One of our daily tasks is to make sure that we communicate our clients’ messages consistently across markets, while at the same time ensuring that any piece of content – especially for earned media opportunities – meets local market requirements and is adapted for local market context. The key to mastering this task successfully is bound up in the term ‘localisation’. I have been doing tech PR across European markets my entire career and believe me when I say that often, this term is more or less used synonymously with ‘translation’. Yet, it is not the same thing and we should all make an effort to distinguish between both terms.

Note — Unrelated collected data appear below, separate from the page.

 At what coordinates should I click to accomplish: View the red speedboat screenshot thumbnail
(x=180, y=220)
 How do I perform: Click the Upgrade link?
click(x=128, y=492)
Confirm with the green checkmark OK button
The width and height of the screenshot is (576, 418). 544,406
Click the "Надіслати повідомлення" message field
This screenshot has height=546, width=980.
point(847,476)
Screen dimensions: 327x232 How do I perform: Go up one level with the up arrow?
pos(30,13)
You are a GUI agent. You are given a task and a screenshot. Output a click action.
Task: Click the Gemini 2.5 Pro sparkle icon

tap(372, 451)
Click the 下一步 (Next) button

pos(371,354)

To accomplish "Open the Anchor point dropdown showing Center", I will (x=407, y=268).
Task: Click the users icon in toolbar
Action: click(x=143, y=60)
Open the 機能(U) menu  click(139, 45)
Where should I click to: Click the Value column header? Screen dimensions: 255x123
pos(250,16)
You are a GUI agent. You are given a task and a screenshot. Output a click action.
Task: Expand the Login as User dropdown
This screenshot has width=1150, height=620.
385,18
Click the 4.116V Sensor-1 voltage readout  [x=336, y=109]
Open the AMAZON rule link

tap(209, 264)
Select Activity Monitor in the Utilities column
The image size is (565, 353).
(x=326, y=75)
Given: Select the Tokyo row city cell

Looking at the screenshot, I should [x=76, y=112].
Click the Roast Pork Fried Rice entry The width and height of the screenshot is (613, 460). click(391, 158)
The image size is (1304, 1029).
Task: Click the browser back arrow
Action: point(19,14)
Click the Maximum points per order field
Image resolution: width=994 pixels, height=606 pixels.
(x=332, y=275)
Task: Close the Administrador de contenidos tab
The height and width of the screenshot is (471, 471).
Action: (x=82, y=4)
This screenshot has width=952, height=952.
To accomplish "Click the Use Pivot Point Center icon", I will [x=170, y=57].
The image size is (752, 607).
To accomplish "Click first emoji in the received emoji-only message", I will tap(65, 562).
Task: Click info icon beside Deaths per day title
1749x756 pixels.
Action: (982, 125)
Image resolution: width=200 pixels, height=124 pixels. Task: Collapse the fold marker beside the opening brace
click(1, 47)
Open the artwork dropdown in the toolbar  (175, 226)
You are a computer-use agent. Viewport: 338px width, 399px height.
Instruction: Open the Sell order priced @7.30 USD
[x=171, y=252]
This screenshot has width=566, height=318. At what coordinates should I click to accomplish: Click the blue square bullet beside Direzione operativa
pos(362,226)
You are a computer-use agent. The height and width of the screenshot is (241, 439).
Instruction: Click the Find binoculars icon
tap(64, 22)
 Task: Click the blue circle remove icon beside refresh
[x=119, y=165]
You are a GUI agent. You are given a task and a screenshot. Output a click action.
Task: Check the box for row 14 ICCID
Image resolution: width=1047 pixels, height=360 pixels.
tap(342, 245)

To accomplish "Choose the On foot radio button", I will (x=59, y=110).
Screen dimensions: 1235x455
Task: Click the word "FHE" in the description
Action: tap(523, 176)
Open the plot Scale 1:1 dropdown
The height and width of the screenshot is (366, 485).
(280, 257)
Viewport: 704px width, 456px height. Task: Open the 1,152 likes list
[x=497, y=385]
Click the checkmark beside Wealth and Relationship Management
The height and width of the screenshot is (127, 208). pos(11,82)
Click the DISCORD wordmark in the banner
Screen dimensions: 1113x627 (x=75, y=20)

Let me give you a bit of an explanation about the difference, why it is so incredibly important, a few examples, and the three key things it takes to really be able to localise content.
Translation vs. localisation – what’s the difference?
Translation means converting content from one language into another. While it takes into account each language’s standards and guidelines, it stays as closely as possible to the original. Hence, translations are good for user manuals, scientific articles, survey questionnaires and earnings releases.
Localisation, in contrast, is much more complex. It is about adapting content and stories to local audiences and local requirements. PR and multimedia content, website copy but also apps and software are ideally localised rather than translated. What’s more, even countries that use the same primary language (i.e. Germany, Austria and Switzerland use German as (at least one of) their official languages) require a somewhat different approach. At the most basic level, this means ensuring that arguments made in content are backed up with local statistics and data points.
An easy everyday example: localising US press releases into German
Press releases have a different structure in Germany, and if we want to generate coverage on the back of distributing a press release, we need to adhere to a few necessary changes from the US version of a release. That means:
- Providing German language releases / information for starters: if it is not relevant enough to be localised, it is not relevant enough to be distributed or pitched. Full stop. If we want coverage, someone has to do localisation work because the journalist won’t do it.
- Allow for structural changes: in German press releases all major pieces of information need to be at least mentioned in the first paragraph. After that, there cannot be any surprises – only clarifications or more detailed information on things that have already been highlighted in the first paragraph.
- Share an image: in Germany, the large majority of news is published alongside an image. Hence, we should always provide one (even if it is a stock picture or a headshot from the quoted spokesperson) and have this picture available in high-res (300dpi) for print opportunities as print is still very relevant here.
- Keep it short: Many US releases tend to be several pages long, and much of the information is usually mentioned several times. In Germany, you should always aim to only have no more than one and a half pages maximum. Anything longer will be disregarded. You can, however, offer supporting content such as fact sheets alongside.
- Leave anything out that wouldn’t be covered anyway such as trademark signs, registered signs, exchange tickers, forward looking statements. Most likely, we won’t be sending any releases over the wire in Germany hence we do not legally need these pieces of information and we make the lives of journalists easier if they don’t have to delete these manually.
tl;dr – three key take-aways for localising content
- Localisation and translation are not the same thing. In PR, we almost always need to localise content to be successful
- Trust is important. Ensure you have a close and trusting relationship with the people localising your content. They will need to have your confidence to adapt content in order to best tell your story.
- Never underestimate the time localisations take. Sometimes it might not be crystal clear why localisation takes as long as it does. Localising a piece properly though can sometimes take even longer than actually drafting a piece from scratch.